Excuse me, but does David Cameron actually know what he’s talking about here?

Let me set out some of the key ones. Powers flowing away from Brussels, not always to it. National parliaments able to work together to block unwanted European legislation. Businesses liberated from red tape and benefiting from the strength of the EU’s own market – the biggest and wealthiest on the planet – to open up greater free trade with North America and Asia. Our police forces and justice systems able to protect British citizens, unencumbered by unnecessary interference from the European institutions, including the ECHR.

It’s a basic starting point for the EU that powers once granted to it are never devolved back. But there’s a greater error there too. The ECHR isn’t an EU institution so what the hell has renegotiating our relationship with the EU got to do with the ECHR?

The ECJ, yes, but the ECHR?

10 thoughts on “Excuse me, but does David Cameron actually know what he’s talking about here?”

  1. Well I expect he doesn’t care, because he knows most of the audience will have no idea about that, but since Lisbon membership of ECHR is a necessary part of EU membership. Someone in his office at least will have spotted that the “British Bill of Rights” claptrap can’t work without renegotiating Lisbon.
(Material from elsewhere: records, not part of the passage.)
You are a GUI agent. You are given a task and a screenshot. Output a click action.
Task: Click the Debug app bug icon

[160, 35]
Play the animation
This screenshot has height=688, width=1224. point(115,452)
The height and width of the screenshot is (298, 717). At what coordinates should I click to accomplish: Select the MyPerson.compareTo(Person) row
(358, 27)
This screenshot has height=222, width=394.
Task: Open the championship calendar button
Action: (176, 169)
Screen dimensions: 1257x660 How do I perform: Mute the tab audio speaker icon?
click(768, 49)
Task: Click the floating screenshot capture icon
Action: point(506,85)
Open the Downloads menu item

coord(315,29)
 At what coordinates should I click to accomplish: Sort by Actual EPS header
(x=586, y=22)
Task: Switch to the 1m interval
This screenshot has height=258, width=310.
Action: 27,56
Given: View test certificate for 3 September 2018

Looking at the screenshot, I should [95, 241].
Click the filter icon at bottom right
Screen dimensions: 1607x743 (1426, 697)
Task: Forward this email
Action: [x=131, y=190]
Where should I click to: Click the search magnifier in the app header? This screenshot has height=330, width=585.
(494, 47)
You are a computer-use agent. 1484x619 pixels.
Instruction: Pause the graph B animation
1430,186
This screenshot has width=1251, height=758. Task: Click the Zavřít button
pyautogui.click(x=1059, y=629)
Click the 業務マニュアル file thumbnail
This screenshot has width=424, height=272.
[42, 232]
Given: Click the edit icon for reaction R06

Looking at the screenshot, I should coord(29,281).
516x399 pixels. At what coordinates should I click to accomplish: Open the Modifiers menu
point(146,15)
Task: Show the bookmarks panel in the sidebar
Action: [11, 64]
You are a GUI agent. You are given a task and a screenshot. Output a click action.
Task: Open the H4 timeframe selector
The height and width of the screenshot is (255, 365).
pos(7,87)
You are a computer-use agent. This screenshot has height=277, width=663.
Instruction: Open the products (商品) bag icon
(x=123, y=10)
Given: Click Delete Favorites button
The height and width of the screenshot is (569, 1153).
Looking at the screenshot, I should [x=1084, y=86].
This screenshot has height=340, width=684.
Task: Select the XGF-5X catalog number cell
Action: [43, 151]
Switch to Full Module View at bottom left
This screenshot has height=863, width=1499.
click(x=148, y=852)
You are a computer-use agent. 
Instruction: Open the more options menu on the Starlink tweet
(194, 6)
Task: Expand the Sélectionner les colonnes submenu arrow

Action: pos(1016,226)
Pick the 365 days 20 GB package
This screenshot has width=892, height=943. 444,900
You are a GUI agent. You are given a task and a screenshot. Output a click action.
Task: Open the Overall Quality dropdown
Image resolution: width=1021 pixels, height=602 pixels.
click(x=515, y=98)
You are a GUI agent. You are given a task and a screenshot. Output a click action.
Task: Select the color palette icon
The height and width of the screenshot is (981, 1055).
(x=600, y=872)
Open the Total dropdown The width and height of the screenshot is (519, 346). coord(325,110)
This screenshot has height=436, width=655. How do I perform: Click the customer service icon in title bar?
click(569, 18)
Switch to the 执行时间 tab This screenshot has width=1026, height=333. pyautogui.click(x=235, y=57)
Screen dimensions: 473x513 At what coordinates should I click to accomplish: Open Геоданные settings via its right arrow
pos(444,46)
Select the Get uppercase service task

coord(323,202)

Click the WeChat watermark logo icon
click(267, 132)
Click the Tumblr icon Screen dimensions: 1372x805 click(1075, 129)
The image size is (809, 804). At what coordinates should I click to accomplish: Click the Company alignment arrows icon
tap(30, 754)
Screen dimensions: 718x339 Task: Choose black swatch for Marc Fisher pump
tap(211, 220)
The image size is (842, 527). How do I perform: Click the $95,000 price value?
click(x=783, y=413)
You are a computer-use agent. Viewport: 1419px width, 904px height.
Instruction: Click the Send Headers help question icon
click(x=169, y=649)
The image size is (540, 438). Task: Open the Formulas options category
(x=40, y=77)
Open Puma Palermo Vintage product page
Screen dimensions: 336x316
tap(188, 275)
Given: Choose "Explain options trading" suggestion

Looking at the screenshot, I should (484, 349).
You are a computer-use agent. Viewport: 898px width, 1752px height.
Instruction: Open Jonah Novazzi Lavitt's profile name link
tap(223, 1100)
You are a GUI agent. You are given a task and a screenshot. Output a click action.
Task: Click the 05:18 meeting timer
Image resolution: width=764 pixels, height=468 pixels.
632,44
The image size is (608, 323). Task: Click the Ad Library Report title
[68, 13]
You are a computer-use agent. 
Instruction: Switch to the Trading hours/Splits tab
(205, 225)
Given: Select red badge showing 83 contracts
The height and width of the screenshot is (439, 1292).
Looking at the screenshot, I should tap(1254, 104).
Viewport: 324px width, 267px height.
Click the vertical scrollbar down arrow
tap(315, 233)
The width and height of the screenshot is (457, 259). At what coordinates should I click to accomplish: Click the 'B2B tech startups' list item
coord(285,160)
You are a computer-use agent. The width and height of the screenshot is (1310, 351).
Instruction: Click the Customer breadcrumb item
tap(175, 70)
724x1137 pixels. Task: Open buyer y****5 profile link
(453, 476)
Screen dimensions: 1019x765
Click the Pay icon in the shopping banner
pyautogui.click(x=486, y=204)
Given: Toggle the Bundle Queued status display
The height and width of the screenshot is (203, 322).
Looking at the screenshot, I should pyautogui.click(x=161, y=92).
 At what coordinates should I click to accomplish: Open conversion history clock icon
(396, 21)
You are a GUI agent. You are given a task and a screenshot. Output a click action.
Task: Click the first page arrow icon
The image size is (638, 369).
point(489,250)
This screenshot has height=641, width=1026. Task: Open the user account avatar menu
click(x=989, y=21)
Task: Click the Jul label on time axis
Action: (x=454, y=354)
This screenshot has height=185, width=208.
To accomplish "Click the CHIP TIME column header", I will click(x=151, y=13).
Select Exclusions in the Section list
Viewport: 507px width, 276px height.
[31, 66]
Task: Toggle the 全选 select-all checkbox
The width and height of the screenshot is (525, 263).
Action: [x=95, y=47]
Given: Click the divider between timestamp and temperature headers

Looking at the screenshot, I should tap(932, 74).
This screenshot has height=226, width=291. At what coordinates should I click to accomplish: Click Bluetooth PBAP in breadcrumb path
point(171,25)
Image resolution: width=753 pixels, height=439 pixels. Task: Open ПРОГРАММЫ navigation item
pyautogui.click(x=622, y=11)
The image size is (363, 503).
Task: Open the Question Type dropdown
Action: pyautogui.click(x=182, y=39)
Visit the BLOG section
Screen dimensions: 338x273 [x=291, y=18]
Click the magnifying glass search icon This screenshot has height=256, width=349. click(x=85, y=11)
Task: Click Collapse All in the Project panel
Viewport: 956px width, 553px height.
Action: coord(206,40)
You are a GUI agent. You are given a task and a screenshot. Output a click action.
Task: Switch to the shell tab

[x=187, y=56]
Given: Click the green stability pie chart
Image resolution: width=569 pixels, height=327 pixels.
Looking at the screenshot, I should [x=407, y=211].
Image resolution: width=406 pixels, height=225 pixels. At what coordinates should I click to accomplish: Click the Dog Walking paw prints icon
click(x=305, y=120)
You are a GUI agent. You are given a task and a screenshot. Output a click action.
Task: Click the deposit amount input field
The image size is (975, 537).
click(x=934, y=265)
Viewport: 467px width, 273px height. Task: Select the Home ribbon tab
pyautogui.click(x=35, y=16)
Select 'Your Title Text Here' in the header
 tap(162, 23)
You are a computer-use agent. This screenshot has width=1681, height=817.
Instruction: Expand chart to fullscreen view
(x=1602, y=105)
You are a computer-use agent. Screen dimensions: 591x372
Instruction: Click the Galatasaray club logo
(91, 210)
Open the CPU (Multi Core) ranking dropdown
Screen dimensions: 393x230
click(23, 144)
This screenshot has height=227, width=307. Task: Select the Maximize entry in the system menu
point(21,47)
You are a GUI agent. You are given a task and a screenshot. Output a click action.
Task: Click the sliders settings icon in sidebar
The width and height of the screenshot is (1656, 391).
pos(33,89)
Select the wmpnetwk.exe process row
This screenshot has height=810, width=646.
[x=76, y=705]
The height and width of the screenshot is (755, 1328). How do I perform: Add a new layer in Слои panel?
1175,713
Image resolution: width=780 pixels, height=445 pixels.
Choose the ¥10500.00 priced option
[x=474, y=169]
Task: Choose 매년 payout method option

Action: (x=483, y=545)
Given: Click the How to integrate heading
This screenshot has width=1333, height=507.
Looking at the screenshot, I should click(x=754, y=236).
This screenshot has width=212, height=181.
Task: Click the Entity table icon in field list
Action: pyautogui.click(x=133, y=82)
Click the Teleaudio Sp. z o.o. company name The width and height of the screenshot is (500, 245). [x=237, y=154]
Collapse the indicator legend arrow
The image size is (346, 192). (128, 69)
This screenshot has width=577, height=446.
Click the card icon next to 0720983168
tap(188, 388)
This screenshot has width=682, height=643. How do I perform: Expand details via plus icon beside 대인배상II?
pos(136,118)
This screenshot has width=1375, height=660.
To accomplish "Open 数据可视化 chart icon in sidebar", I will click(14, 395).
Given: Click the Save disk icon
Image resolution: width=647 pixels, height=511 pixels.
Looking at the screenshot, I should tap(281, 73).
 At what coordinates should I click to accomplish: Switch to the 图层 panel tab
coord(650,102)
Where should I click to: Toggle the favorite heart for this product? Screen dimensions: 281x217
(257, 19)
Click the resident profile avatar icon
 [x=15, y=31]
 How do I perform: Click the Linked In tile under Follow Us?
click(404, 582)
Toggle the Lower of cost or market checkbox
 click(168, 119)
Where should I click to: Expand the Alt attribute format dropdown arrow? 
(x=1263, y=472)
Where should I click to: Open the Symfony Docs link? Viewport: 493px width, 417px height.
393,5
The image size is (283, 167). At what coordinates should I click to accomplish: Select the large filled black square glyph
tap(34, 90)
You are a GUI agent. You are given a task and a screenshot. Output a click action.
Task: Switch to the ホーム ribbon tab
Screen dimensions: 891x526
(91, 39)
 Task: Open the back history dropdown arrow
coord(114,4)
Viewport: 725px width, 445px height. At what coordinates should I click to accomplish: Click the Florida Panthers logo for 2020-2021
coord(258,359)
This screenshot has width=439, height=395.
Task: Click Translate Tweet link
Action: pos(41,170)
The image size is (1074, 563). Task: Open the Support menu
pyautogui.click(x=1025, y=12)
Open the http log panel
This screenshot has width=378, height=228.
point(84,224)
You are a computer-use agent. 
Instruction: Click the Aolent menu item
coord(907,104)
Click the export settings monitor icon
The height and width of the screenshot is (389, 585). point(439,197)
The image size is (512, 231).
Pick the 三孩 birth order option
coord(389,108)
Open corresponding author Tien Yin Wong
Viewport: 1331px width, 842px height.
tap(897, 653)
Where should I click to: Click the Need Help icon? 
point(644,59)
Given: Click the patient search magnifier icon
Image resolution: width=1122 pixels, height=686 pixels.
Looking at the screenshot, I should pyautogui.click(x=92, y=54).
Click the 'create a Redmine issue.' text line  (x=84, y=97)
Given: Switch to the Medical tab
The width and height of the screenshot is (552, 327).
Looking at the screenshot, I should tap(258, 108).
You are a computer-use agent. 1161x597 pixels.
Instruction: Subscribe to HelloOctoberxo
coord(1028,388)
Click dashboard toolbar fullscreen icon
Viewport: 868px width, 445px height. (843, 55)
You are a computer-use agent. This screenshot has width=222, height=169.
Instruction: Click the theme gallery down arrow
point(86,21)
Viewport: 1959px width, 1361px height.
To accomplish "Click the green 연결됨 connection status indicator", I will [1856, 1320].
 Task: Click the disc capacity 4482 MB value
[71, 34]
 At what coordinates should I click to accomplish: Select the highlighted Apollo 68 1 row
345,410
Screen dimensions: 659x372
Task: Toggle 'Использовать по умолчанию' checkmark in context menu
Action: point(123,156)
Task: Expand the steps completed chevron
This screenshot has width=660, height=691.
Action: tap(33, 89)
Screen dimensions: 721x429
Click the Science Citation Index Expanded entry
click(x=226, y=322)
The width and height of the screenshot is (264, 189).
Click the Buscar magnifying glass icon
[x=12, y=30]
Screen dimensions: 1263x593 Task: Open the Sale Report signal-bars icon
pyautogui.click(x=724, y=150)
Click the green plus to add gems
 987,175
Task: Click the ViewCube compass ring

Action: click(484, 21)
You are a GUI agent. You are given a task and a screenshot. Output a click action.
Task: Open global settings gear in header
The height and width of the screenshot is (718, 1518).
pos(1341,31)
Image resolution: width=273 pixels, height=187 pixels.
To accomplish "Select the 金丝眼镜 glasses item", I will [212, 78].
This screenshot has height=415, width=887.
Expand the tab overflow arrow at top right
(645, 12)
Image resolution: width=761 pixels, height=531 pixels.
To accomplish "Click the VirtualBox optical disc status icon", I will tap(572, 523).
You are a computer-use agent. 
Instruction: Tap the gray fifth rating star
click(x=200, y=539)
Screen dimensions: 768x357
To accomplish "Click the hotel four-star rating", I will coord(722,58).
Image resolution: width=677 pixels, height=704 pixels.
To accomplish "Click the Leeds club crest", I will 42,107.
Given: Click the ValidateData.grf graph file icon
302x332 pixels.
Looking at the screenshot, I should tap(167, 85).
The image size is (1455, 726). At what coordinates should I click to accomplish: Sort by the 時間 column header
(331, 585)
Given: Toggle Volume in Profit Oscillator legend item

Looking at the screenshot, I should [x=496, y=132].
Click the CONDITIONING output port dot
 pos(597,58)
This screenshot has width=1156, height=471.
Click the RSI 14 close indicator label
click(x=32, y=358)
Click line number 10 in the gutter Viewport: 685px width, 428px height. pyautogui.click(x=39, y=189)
  2. The ECHR is a European institution, though – which is actually what he said. Not that the anti-EU nutjobs in his party would know or care about the difference anyway. They are equally opposed to the EU and the ECHR.

  3. Camoron is a pro-EU traitor.A traitor to the cause of individual freedom. As is anyone who is in favour of the EU, the UN or indeed any form of Internationalism. I am not keen on nationalism either. But the answer to both evils is individualism not supporting political and bureaucratic scum in their attempts to form into bigger and ever more thieving and murderous battalions.

  4. Of course he’s quite mad. National parliaments working together to block unwanted legislation? What’s to stop them doing it now? Does he think it needs co-ordination by the EU or something? In fact, what precisely does he think the Council of Ministers is for, exactly?

  5. There appears to be only a handful of people who actually understands how the EU works and what powers it has and how it exercises them especially amongst politicians and journalists. For the truth it is necessary to turn to bloggers like yourself and the likes of Richard North. If many more people new about the workings of the EU then I believe we would be out of it in very quick time.

  6. The Meissen Bison


    I think it’s probably quite a big “handful” but your point is a good one.

    It’s either woeful ignorance or gargantuan bad faith on the part of Cameron to talk of renegotiating the terms of Britain’s membership. He disregards or discounts the acquis communautaire which in simple terms says that what has been devolved to Brussels remains thereafter for Brussels.

    There simply is no way back.

    Equally, there used to be an EU buzzword of subsidiarity which had it that powers that could best be executed at a local or national level would be so handled. We don’t hear the term much these days since subsidiarity would stand in the way of the ever-accelerating accretion of power to EU bodies.